D'autres formats, comme les BRICS, tentent de proposer une vision alternative, mais ils restent hétérogènes et manquent de cohésion. L'Union européenne, bien que membre du G7, n'a pas su incarner un leadership capable de dépasser les blocages.
Un vide dangereux pour la coopération internationale
L'absence d'une structure de remplacement crédible laisse le champ libre à un retour des logiques de puissance unilatérales. Les crises mondiales (climatique, sanitaire, sécuritaire) exigent pourtant une coordination renforcée. Le multilatéralisme est en crise, mais aucun nouvel ordre ne semble se dessiner.

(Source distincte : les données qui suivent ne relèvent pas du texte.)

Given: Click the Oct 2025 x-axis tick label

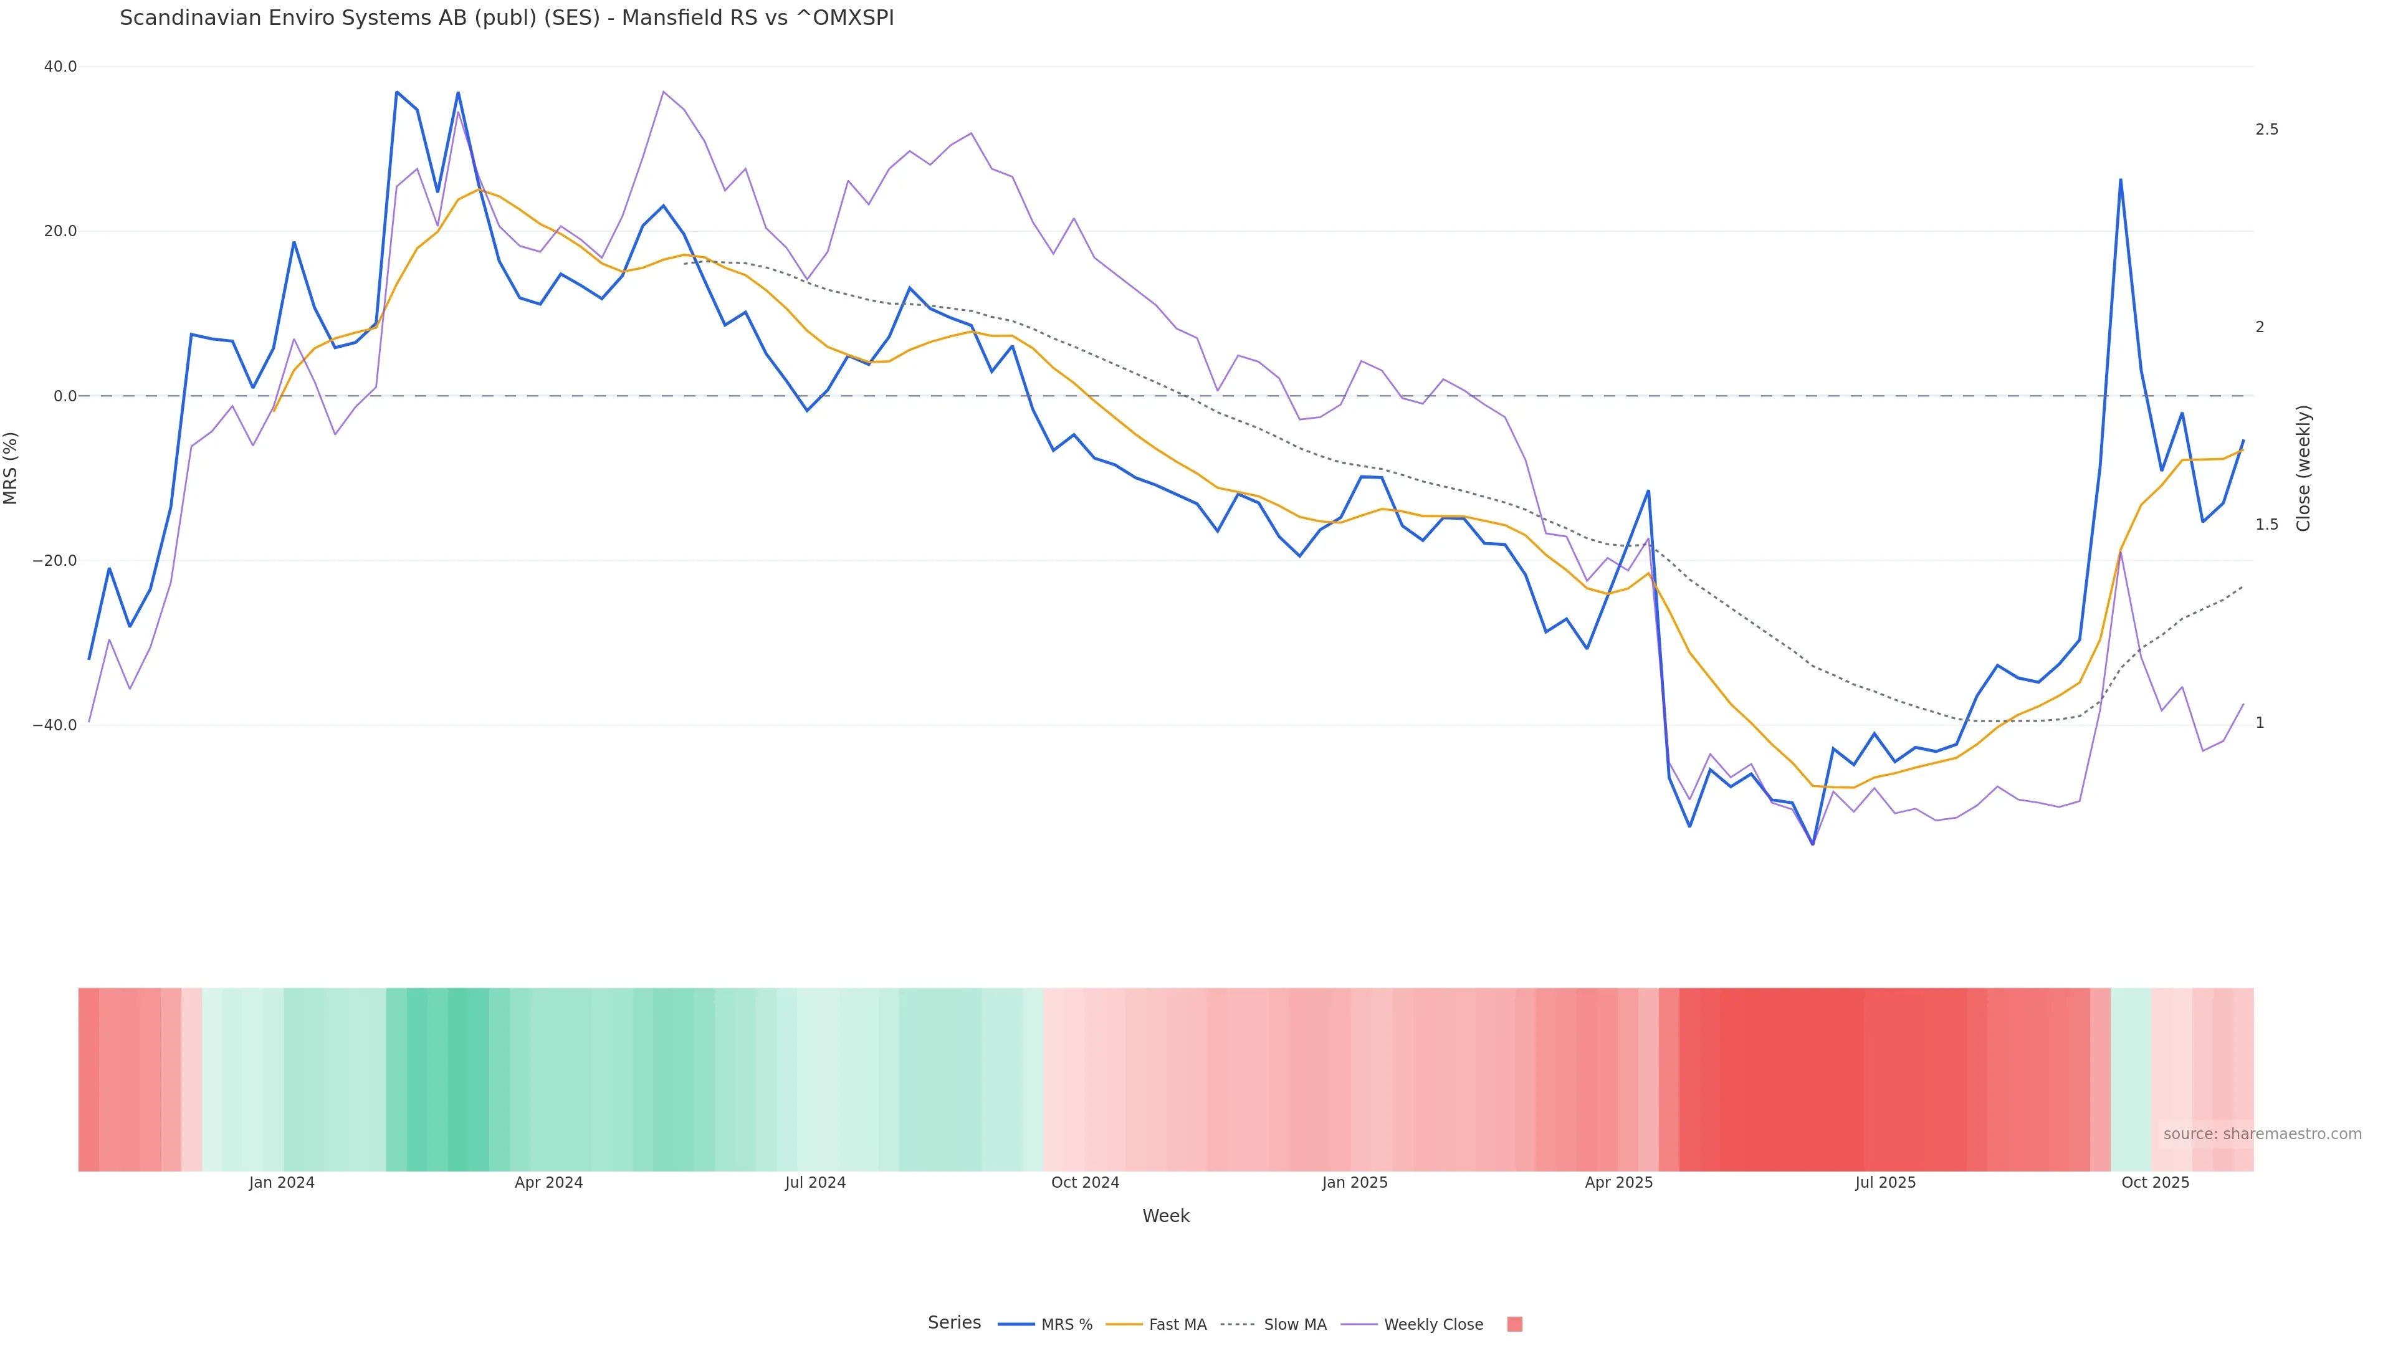Looking at the screenshot, I should pyautogui.click(x=2155, y=1183).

Certains analystes appellent à une refonte en profondeur du système, avec la création d'un conseil de sécurité économique mondial ou d'une organisation de coopération environnementale. Mais ces propositions restent pour l'instant lettre morte, faute de volonté politique et de confiance entre les grandes puissances.
Quelle issue pour le G7 ?
Le G7 n'est pas mort, mais son rôle est de plus en plus symbolique. Il pourrait se recentrer sur des sujets où il a une véritable valeur ajoutée, comme la coordination des politiques économiques ou la réponse aux pandémies. Mais pour cela, il doit accepter de partager le pouvoir avec d'autres acteurs, ce qui semble peu probable à court terme.
En attendant, le monde continue de fonctionner sans pilote clair, avec des risques accrus de fragmentation et de conflits. Le G7, malgré ses défauts, reste le seul forum où les démocraties occidentales peuvent encore tenter de coordonner leurs positions. Son obsolescence est manifeste, mais son remplacement n'est pas pour demain.